Egyptian President Hosni Mubarak met with President Bush this past weekend at Camp David. Israeli Prime Minister Ariel Sharon stopped by the White House on Monday. Now, Thursday, Saudi Foreign Minister Prince Saud al-Faisal will again press the Arab view.
The subject of all three conversations is a design for Middle East peace with the creation of a Palestinian state as a backdrop. According to Secretary of State Colin Powell, Bush will "in the very near future" make clear the US stance on achieving Palestinian statehood.
The stakes for all are extremely high. But for Mr. Sharon, Bush's stance will be a litmus test for the viability of Sharon's current policies and future plans. He is waiting to see how much leeway Israel will have to determine the future of the West Bank and Gaza Strip, where more than 200,000 Jewish settlers live among 3 million Palestinians.

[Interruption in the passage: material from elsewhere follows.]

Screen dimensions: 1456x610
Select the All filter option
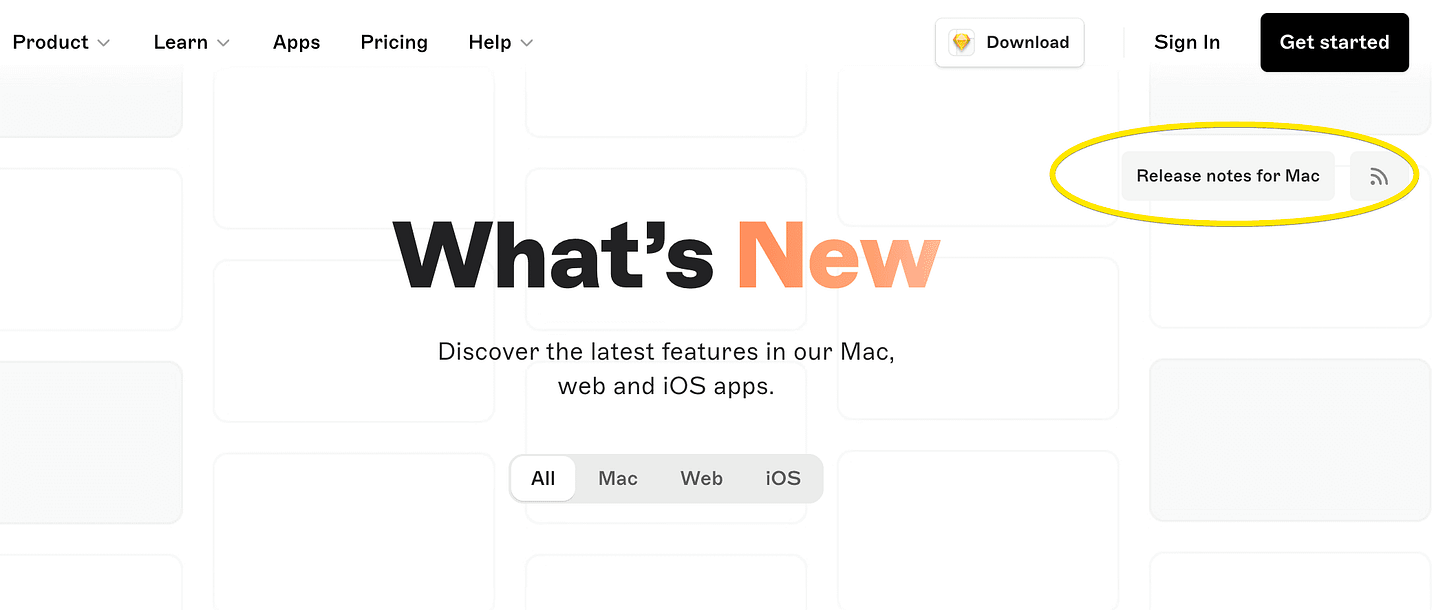pos(543,478)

During his visit to Washington, Sharon was clear about what he does not want: Yasser Arafat as a negotiating partner and negotiations while violence continues. But Israeli, Palestinian, and Western diplomatic analysts say his agenda is much larger.

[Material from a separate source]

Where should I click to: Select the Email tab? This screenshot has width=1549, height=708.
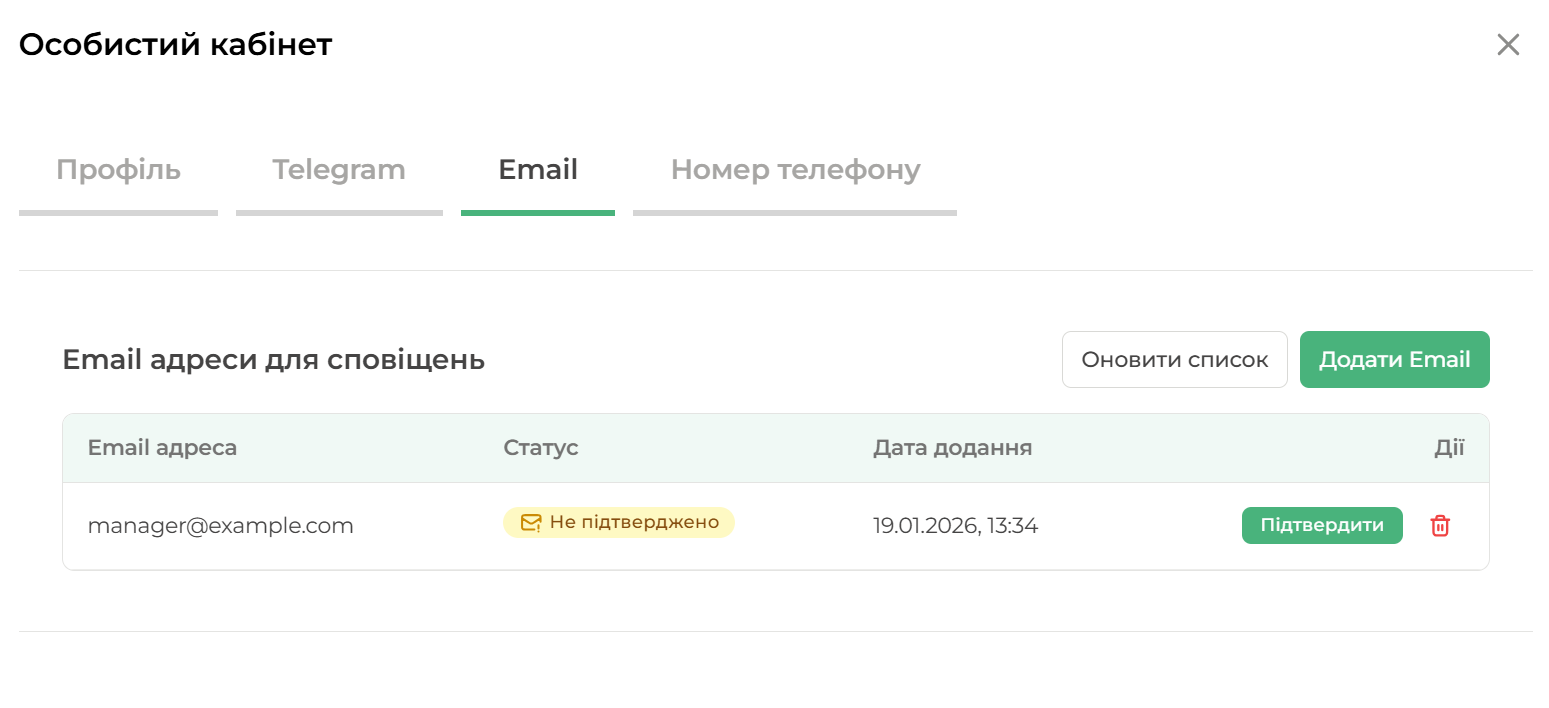click(538, 170)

What Sharon wants above all else, analysts say, is time years of it for the Israeli army to persuade the Palestinians to forget having a viable state. And for Israel to use the time to consolidate its hold in the West Bank by expanding the Jewish settlements, many of which were planned by Sharon in violation of the Geneva Conventions.
There is widespread support in Israel for Sharon's approach toward the Palestinians. Most here believe that Mr. Arafat's failure to stop devastating attacks, or even encouragement of them, proves that only the Israeli army can safeguard Israelis from attacks emanating from the West Bank and Gaza.

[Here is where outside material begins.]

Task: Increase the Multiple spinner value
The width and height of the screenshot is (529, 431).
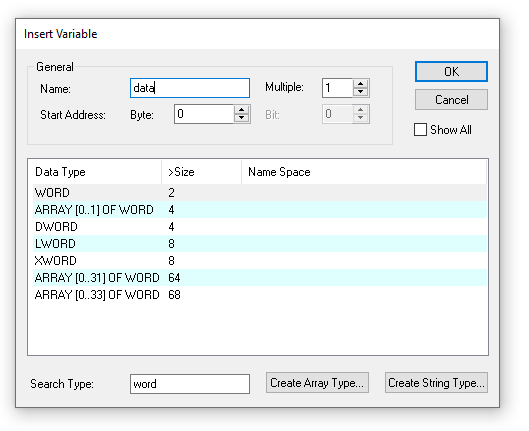Action: click(x=360, y=84)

And in a move that could stall peace negotiations even more Israeli Communications Minister Reuven Rivlin, a close ally of Sharon, added a new pre-condition for negotiations during an interview Tuesday. He said the Palestinians would have to dismantle their refugee camps and move their residents into other housing within the Palestinian Authority areas.
Mr. Rivlin also insisted that refugee camps in Lebanon and other Arab countries be dismantled and their inhabitants be "integrated into those countries." According to the 1993 Oslo Agreement, the refugee issue is to be negotiated between the parties.
But under Rivlin's vision, such talks would not take place in the foreseeable future, nor would discussions on borders, settlements, or any of the other Oslo final-status issues. Rivlin says dismantling the camps "is a necessary goodwill gesture for [the Palestinians] to take, it is not for the negotiations."
The analysts say that setting difficult or impossible conditions is a way for the Sharon government to block talks. But they stress that Sharon has also shown himself adept in tactical demonstrations of flexibility, such as avoiding a direct rebuff of the Saudi peace plan announced in March. "The idea is to always say, 'Yes, but' to give the Israeli public and his Labor party coalition partners the impression that there can be negotiations," says Akiva Eldar, a columnist for Israel's daily Ha'aretz. "But, in fact, there will be no real negotiations, since that would mean freezing the settlements, which violates his ideology and gives fuel to his rivals in the Likud Party."